Protective effects of a novel 21-aminosteroid during splanchnic artery occlusion shock.

We investigated the effects of a novel, non-glucocorticoid 21-aminosteroid, U74006F, in the pathogenesis of splanchnic artery occlusion (SAO) shock in rats. Pentobarbital-anesthetized (40 mg/kg) rats were subjected to 40 min of occlusion of both the celiac and superior mesenteric arteries followed by reperfusion, which resulted in a severe shock state characterized by a markedly lower mean arterial blood pressure (MABP) and a survival time of 40-80 min post-reperfusion. In contrast, infusion of U74006F (22.5 mg/kg) during the occlusion period resulted in a significantly higher MABP following reperfusion which prolonged survival (117 +/- 3 min vs. 66 +/- 10, P less than .01) compared to those rats receiving only the vehicle for U74006F (0.002 N HCl). Hematocrits measured at the end of each experiment were significantly lower in the treated shock rats compared to the untreated group (55.7 +/- 1.8 vs. 63.0 +/- 1.7, P less than .01).
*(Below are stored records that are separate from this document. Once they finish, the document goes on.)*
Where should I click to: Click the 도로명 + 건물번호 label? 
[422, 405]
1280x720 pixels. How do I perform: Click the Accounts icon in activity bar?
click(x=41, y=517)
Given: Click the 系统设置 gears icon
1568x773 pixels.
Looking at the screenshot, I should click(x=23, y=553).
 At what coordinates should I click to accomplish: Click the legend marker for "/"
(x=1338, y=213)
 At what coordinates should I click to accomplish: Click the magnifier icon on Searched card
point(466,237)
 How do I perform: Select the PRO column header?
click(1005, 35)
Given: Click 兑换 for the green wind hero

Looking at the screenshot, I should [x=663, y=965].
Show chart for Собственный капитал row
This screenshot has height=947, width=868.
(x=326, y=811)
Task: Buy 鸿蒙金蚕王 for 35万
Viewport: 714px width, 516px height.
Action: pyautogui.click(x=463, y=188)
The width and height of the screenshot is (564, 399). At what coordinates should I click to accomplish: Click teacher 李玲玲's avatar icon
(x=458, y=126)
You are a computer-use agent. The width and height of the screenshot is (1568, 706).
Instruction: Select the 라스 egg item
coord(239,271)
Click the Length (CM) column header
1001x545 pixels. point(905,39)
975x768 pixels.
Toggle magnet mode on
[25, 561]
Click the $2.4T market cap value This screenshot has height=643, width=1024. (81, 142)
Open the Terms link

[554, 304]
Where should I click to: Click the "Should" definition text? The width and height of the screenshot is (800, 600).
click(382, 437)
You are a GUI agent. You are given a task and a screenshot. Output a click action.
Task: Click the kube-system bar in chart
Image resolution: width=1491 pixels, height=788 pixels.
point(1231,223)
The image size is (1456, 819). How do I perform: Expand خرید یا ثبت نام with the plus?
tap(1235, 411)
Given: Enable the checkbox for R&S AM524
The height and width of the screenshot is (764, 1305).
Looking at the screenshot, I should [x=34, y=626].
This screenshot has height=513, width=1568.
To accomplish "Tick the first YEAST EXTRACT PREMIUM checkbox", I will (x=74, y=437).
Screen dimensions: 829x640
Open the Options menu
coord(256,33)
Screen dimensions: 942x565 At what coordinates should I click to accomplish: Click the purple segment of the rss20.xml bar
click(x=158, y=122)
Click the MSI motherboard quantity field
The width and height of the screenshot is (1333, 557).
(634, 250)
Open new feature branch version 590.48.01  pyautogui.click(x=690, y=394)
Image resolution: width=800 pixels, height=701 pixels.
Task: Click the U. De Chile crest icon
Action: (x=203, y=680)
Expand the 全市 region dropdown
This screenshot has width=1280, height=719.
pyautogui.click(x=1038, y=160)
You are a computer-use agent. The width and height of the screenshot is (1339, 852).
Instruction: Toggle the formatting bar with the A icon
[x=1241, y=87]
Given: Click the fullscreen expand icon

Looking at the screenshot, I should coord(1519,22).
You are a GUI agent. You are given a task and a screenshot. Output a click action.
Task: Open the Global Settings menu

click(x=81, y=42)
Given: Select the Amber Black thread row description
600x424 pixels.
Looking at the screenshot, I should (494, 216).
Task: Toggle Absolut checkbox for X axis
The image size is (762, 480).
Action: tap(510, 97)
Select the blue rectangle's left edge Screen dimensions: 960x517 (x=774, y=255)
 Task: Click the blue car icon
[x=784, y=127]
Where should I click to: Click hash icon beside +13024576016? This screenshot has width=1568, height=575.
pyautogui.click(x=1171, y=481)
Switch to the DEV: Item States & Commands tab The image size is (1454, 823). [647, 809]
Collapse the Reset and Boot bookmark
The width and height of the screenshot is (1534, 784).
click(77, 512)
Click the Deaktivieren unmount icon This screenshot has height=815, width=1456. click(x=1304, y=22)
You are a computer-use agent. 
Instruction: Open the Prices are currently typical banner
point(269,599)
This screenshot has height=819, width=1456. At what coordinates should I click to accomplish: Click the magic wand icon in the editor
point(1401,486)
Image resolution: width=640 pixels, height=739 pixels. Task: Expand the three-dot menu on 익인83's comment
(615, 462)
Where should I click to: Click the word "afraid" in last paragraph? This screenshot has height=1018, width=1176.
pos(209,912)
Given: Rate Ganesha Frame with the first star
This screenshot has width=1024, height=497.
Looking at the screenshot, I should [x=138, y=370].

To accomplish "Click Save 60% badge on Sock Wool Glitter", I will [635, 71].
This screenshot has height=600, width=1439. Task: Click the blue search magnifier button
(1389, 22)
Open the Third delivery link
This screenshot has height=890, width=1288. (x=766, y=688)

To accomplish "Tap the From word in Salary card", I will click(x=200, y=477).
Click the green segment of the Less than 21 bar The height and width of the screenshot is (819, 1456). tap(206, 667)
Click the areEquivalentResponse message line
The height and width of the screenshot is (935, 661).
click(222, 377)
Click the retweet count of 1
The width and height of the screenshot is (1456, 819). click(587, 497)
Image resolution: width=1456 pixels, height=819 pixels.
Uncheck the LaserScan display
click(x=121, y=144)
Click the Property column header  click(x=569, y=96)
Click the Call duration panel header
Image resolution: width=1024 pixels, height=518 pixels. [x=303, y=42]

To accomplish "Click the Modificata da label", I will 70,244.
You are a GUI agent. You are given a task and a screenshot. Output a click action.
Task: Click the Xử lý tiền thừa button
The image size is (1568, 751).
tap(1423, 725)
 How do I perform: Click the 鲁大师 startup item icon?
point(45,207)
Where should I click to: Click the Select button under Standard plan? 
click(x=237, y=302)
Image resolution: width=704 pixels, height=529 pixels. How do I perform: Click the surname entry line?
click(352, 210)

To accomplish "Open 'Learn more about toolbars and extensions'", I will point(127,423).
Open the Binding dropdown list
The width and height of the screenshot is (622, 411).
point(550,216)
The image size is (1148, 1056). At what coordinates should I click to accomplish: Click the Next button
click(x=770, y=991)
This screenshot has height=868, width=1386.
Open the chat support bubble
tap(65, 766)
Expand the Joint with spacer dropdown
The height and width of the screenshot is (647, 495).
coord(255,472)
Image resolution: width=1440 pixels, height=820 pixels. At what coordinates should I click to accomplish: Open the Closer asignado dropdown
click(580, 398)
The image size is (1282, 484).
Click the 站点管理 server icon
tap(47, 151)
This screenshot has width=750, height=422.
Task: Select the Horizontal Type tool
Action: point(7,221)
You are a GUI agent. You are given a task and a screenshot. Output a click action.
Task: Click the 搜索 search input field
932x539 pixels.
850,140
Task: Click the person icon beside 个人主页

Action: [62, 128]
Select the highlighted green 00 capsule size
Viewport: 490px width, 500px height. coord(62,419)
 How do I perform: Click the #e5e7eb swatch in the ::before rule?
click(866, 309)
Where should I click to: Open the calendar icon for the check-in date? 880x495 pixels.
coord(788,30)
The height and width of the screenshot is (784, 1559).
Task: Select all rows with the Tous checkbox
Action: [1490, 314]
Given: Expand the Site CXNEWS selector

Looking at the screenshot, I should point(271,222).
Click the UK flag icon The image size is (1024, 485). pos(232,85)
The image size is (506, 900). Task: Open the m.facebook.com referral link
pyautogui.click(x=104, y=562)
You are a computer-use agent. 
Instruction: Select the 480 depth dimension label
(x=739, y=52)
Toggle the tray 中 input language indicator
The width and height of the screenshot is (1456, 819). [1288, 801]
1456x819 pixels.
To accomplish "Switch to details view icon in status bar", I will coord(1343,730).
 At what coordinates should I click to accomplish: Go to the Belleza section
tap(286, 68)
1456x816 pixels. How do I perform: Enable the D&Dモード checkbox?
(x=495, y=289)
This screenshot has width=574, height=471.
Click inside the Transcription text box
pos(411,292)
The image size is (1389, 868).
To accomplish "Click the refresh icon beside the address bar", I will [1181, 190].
SAO shock rats treated with U74006F also exhibited significantly attenuated plasma accumulation of cathepsin D (P less than .05) and myocardial depressant factor (MDF) (P less than .01). Six of 7 SAO shock rats treated with U74006F survived for 120 min following reperfusion, while none of 7 SAO shock rats given the vehicle survived for 120 min (P less than .01). These results suggest that U74006F has therapeutic utility in SAO shock.